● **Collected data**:

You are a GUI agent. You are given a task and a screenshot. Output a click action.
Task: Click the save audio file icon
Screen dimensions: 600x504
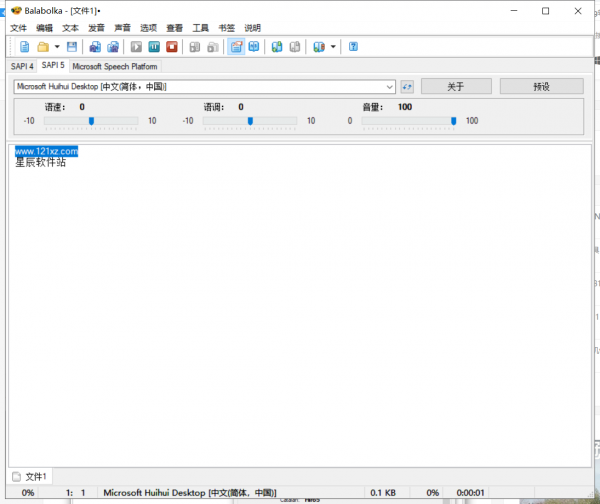(x=95, y=47)
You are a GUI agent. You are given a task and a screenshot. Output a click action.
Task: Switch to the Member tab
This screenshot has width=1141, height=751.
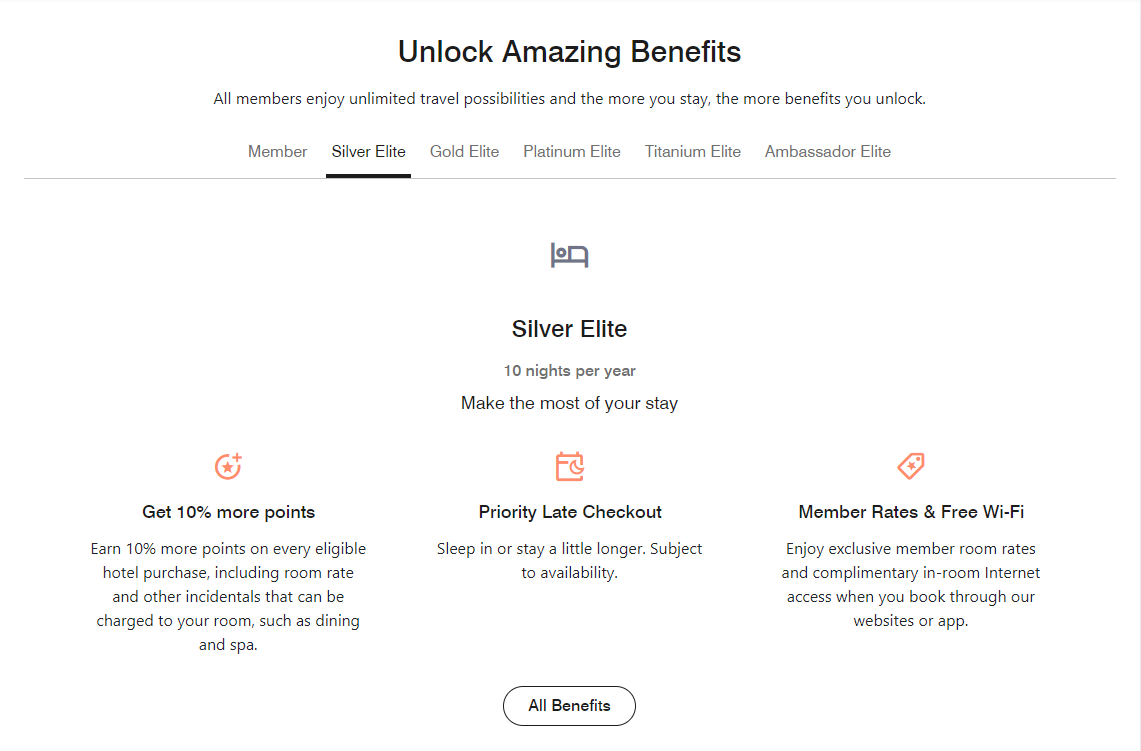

● **What is needed**: Starting with the line that contains "Task: Click the save audio file icon", give the lines again exactly as they appear through the last line of the data, pictures excluded.

● **The completed task**:
Task: Click the save audio file icon
Screen dimensions: 600x504
(x=95, y=47)
You are a GUI agent. You are given a task and a screenshot. Output a click action.
Task: Switch to the Member tab
This screenshot has width=1141, height=751.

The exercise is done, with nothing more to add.